Goal of the exercise: Every line from the one containing "This screenshot has width=1190, height=918." to the one containing "You are a computer-use agent. This" in the records below, both included, must be set down exactly, and no other line.
---- Input data
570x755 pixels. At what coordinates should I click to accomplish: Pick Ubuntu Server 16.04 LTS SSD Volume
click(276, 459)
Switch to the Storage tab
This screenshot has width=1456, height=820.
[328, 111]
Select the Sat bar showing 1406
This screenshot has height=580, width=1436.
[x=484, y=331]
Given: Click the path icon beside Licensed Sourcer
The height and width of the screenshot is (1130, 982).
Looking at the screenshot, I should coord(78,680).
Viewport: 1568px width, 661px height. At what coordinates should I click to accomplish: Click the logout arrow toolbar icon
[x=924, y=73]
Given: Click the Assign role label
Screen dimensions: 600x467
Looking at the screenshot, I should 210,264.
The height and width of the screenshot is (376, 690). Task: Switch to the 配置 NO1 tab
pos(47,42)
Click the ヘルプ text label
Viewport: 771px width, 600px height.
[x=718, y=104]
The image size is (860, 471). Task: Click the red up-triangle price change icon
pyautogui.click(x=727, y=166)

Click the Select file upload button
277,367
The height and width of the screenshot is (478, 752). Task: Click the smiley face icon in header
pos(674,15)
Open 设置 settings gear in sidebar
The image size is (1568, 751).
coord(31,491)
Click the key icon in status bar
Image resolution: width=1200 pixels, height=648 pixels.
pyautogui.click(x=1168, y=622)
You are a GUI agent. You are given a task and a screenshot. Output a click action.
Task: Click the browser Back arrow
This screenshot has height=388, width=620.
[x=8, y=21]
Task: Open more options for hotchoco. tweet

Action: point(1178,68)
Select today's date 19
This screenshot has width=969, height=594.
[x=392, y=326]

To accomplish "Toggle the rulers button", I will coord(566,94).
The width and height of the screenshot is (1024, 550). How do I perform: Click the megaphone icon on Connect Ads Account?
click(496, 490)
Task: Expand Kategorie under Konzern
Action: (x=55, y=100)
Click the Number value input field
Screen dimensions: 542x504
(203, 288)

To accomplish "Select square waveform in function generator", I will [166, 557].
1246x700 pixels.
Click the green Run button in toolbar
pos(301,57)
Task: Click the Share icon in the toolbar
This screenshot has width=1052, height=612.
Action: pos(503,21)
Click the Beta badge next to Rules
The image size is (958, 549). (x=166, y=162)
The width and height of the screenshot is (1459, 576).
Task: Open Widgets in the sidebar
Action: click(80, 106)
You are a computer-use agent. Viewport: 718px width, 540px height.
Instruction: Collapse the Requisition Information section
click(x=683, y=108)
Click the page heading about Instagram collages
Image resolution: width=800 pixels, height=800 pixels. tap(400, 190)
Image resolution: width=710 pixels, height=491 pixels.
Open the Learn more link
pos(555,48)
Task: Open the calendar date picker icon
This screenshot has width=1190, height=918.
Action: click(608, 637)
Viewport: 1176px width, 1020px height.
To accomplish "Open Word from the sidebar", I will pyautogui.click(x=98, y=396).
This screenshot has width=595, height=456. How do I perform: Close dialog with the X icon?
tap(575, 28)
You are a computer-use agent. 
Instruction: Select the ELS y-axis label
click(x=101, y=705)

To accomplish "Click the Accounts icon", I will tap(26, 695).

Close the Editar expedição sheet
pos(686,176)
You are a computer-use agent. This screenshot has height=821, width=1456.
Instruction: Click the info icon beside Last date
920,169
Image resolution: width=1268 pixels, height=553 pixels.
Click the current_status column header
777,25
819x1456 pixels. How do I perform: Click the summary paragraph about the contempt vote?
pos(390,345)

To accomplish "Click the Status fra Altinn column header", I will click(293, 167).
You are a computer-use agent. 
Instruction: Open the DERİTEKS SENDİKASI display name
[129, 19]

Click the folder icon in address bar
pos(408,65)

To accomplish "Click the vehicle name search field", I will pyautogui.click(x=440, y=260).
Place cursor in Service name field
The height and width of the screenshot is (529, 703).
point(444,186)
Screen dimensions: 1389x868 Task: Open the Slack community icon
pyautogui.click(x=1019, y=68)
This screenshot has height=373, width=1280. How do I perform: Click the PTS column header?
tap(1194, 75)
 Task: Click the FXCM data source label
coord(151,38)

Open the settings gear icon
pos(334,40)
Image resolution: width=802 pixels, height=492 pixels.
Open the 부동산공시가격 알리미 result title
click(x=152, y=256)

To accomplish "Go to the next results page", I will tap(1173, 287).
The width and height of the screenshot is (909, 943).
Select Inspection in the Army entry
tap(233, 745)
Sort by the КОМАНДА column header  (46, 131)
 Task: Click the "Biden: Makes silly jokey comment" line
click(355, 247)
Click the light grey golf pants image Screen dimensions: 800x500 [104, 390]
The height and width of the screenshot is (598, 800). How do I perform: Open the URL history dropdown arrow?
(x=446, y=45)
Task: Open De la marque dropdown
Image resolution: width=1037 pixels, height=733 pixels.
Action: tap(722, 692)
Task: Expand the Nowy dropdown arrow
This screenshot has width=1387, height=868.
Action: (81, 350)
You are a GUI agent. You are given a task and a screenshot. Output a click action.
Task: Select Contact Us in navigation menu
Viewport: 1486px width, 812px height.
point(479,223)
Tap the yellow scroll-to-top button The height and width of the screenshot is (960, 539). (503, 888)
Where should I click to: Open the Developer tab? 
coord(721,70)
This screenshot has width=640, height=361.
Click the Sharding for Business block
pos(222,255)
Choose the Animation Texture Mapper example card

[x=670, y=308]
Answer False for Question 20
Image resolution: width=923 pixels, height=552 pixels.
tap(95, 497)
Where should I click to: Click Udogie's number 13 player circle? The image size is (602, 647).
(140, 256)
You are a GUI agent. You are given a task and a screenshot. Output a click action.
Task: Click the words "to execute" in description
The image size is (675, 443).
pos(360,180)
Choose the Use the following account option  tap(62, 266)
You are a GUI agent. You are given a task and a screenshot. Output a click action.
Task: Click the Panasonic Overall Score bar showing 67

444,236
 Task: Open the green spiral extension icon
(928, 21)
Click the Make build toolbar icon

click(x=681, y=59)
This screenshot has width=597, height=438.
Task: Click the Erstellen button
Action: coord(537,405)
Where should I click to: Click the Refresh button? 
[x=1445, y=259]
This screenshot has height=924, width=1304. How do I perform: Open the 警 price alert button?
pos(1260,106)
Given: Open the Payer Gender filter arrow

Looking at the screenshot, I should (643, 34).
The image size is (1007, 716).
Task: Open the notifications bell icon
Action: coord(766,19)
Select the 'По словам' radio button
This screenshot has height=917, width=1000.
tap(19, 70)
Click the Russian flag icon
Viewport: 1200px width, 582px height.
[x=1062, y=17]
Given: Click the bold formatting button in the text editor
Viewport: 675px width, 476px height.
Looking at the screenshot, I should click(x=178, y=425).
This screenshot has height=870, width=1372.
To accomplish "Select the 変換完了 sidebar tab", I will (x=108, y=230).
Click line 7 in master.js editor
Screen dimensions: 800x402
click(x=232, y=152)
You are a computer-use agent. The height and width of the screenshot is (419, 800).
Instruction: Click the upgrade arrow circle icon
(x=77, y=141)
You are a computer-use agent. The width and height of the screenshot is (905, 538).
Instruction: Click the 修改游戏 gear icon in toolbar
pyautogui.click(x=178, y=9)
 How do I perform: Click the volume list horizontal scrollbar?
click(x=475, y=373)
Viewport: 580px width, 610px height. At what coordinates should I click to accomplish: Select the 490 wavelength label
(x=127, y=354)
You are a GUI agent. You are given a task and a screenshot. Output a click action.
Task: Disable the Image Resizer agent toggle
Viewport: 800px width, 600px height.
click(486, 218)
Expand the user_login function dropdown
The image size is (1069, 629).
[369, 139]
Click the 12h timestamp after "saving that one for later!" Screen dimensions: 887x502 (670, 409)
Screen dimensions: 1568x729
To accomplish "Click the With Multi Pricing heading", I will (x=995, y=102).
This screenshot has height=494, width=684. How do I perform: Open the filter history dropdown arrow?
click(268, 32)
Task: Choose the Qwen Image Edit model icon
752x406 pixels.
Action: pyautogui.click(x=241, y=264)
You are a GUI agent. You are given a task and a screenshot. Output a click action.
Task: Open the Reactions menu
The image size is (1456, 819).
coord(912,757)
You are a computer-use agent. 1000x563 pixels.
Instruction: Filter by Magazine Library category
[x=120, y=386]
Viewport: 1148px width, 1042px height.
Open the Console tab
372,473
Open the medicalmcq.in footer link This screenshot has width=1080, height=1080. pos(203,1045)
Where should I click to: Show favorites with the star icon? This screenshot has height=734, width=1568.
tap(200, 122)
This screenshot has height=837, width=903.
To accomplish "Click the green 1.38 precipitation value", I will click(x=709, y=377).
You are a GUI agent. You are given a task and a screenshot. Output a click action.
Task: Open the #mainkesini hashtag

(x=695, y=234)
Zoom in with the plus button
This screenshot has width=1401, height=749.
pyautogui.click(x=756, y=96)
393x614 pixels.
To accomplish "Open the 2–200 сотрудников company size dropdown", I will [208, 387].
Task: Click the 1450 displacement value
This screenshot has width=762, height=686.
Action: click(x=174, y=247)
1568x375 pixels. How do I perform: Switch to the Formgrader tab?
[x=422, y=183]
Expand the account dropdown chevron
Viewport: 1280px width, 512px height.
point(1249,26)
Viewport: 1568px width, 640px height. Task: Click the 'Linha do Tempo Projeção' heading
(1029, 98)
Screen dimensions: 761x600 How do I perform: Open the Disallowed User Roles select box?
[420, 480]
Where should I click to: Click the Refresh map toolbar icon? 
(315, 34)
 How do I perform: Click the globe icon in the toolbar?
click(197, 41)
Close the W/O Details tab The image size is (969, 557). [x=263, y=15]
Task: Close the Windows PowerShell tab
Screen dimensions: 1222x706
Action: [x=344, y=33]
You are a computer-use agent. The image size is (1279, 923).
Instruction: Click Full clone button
--------
Worked solution:
This screenshot has width=1190, height=918.
Action: click(608, 637)
Viewport: 1176px width, 1020px height.
To accomplish "Open Word from the sidebar", I will pyautogui.click(x=98, y=396).
This screenshot has width=595, height=456. How do I perform: Close dialog with the X icon?
tap(575, 28)
You are a computer-use agent. 
Instruction: Select the ELS y-axis label
click(x=101, y=705)

To accomplish "Click the Accounts icon", I will tap(26, 695).

Close the Editar expedição sheet
pos(686,176)
You are a computer-use agent. This screenshot has height=821, width=1456.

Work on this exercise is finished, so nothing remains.